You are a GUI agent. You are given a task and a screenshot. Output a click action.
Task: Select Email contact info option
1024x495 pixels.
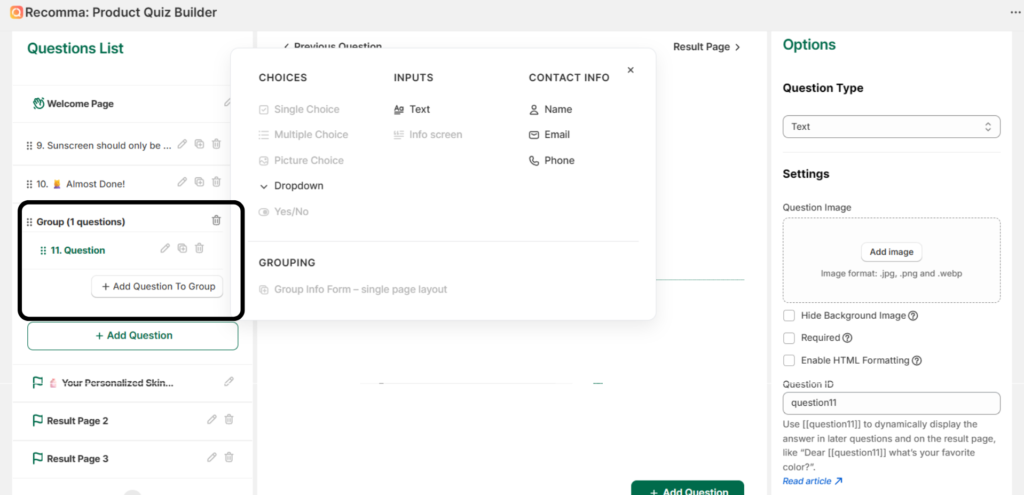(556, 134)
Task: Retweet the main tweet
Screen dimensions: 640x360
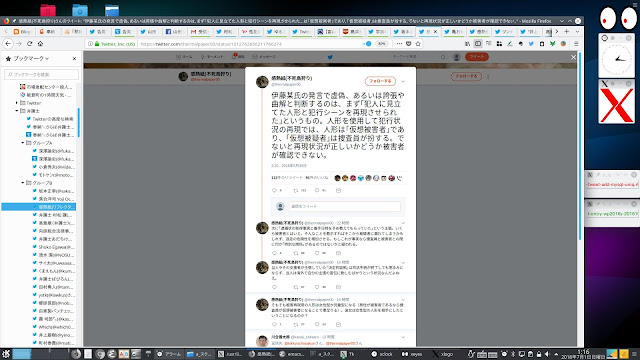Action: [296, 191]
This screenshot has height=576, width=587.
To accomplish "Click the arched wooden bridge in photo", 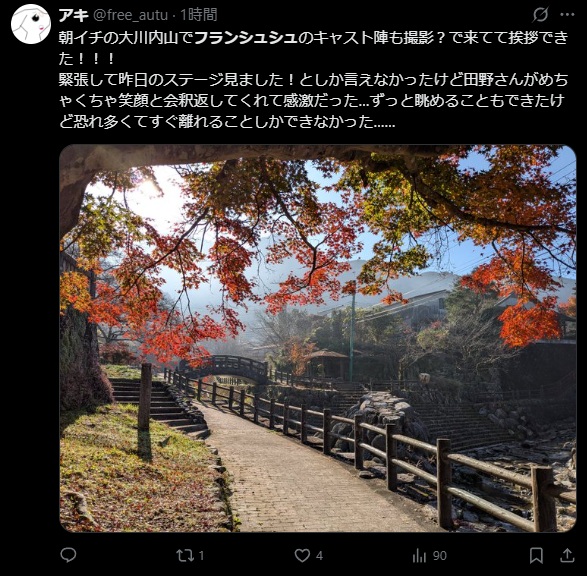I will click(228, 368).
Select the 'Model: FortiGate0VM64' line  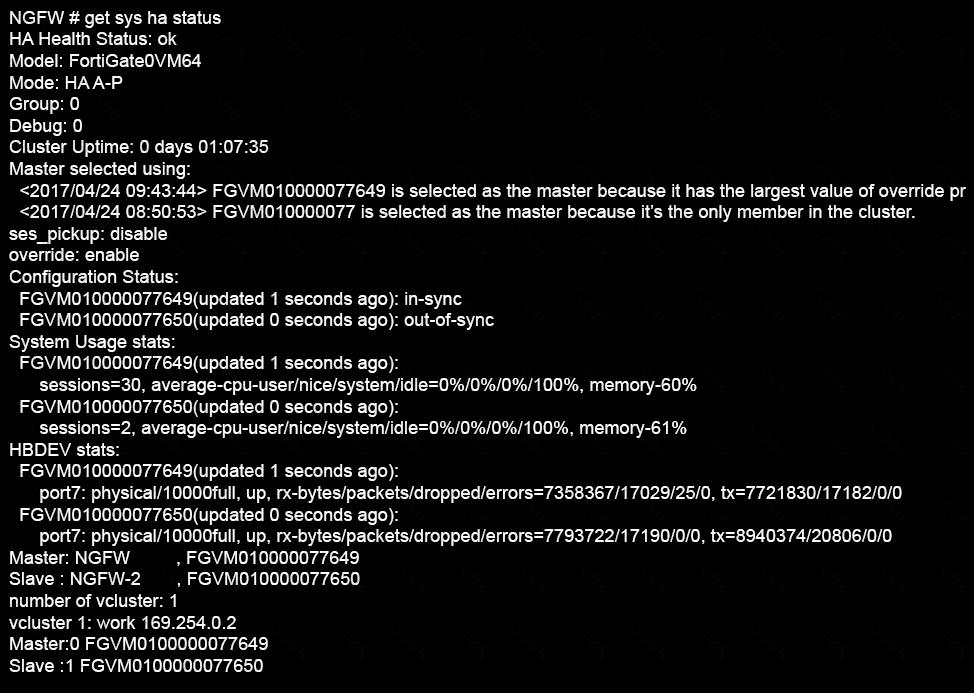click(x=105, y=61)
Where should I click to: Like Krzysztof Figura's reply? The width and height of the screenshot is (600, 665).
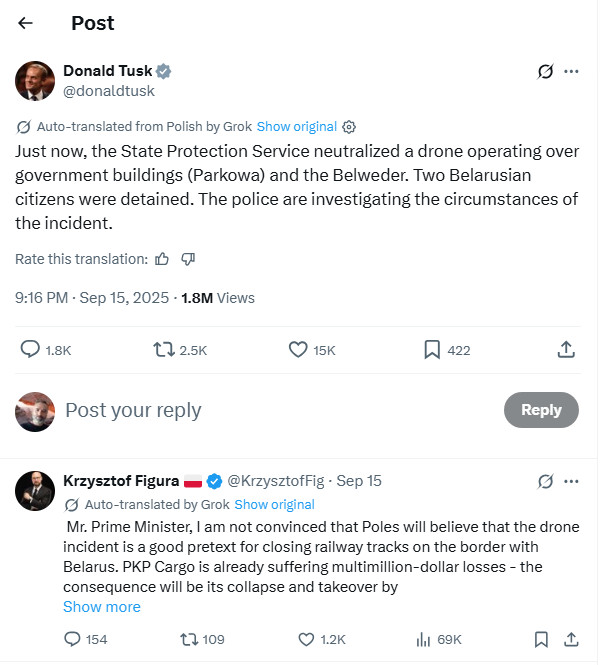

◇ ◇ ◇

Copy out each line of the records where the word "screenshot" appears.

You are a GUI agent. You are given a task and a screenshot. Output a click action.
This screenshot has height=576, width=587.
Where should I click to: Like Krzysztof Figura's reply? The width and height of the screenshot is (600, 665).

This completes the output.